Şu örnek bu mekanizmayı anlamada yardımcı olabilir:
- Nefes borusuna birşey kaçsa ancak öksürerek dışarı atılabilir.
- Böyle bir durumda öksürüğü durdurmaya çalışmak ne kadar yanlışsa havaleye engel olmak da o kadar yanlıştır.
Bağışıklık sistemine yardımcı olmak için
- Bebeği soğuğa yakın ılık suyla yıkamak ateşi düşürür. Havale başladığında yüzüne ve göğsüne soğuk su serpmek ve başına ıslak bez koymak gerekir.
- 3 gün hiçbir şey yedirmemek, isterse sadece limon suyu + su karışımı içirmek, açlıktan sonra da beslenmeyi düzetmek gerekir.
- Her ateşlenmeden sonra yıkamak veya sirkeli suyla silmek gerekir.
- 4. gün sabah kafaya 4 tane küçük sülük koymak ve sülükler düştükten sonra ısırılan noktaları vakumlamak gerekir (İki çukura vakum yapılmaz: Bıngıldak ve ense çukuruna).
- 1 hafta sonra 3 günlük açlığı tekrarlamak ve açlığın ilk günü kafa hacamatı yaptırmak gerekir.
- Sülükler, damarlardaki eriyebilen atık maddelerin,- hacamat ise eritilemeyen maddelerin atılmasını sağlar. Sülüklerden sonra yapılan vakumlama ve hacamat ile gaz dışarı atılır.
- Sonra da 2-3 defa hicrî ayların 13, 14, 15. günlerinde açlık yaptırmak gerekir.
- Açlık ile bütün organlar ve kan temizlenir. Açlık günlerinde özellikle açlığın 3. günü ateş yükselebilir. Ancak ateşin korkutucu değil, kurtarıcı bir faktör olduğu unutulmamalıdır.
Ateş ilaçlarla düşürülürse ne olur?
Ateşe ilaçlarla müdahale edilirse, beynin atmaya çalıştığı birikinti atılamaz, buna bağlı olarak ateşlenme sıklaşarak ve şiddetlenerek devam eder. Ateşlenme sıklığı ve nöbetlerin sayısı ateş düşürücü kullanımı ile doğru orantılıdır. Ne kadar düzenli ateş düşürücü kullanılırsa, ateşin ve nöbetlerin inadı o kadar artar. Vücuttan atılamayan madde, düşük ateş ile, aynen çöplüklerde olduğu gibi içten içe yanmaya ve gaz oluşturmaya başlar. Bu noktada doku ve damarlarda bozulma, hatta mutasyonlar meydana gelebilir. Doku ve damarlarda gezen gaz şiddetli ızdıraba sebep olur.
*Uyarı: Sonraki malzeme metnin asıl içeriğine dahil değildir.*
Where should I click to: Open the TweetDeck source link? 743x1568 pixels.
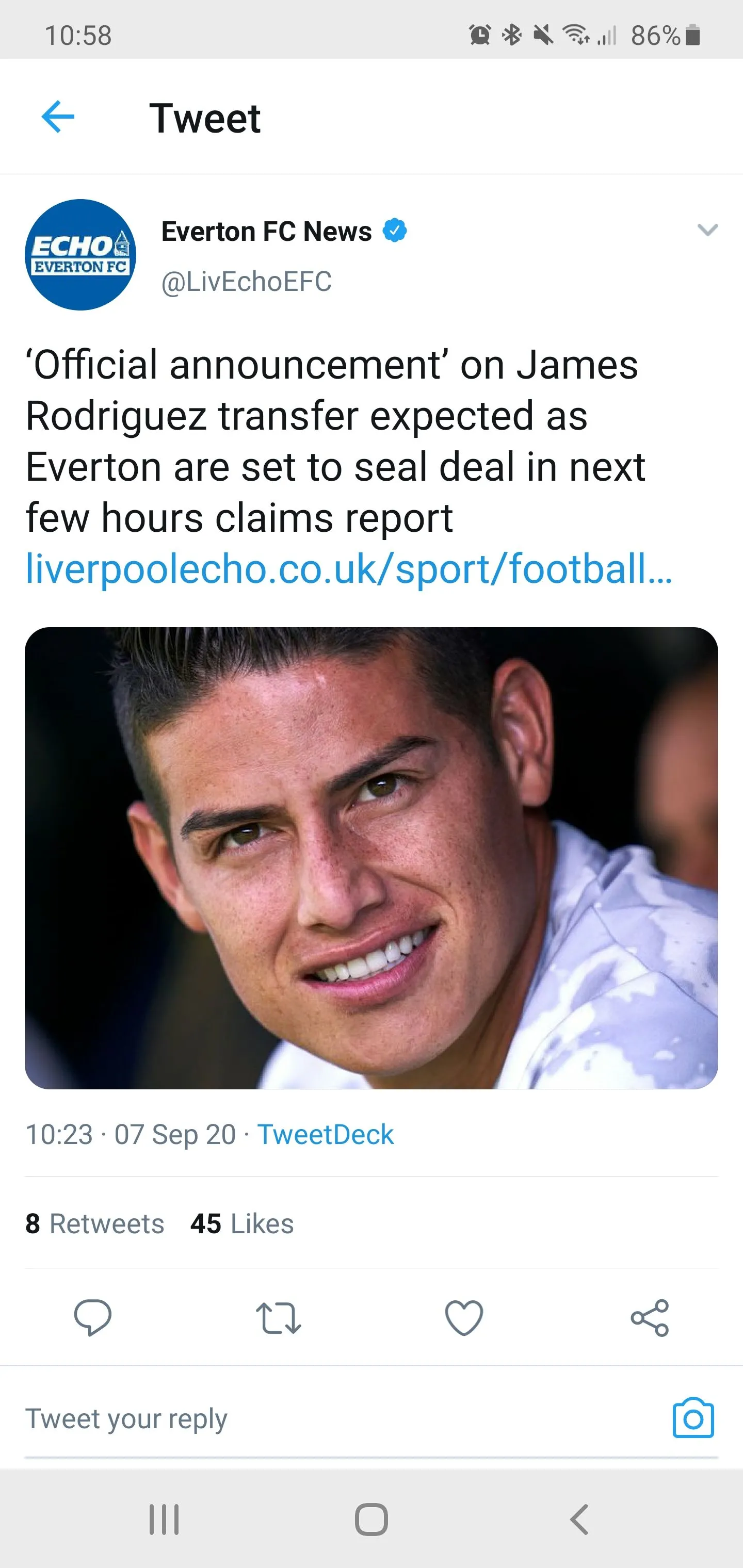pyautogui.click(x=325, y=1135)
Çaresizlikten tiz bir sesle bağıran, ızdırap içinde kafasını duvarlara vuran, yüzünü tırmalayan, anne-babasının yüzüne tüküren küçük çocukları şüphesiz herkes görmüştür. Bu çocuklarda Dikkat Eksikliği Sendromu, Ediperaktivite, Otizm, Epilepsi ve diğer nörolojik hastalıkların görülme riski yüksektir.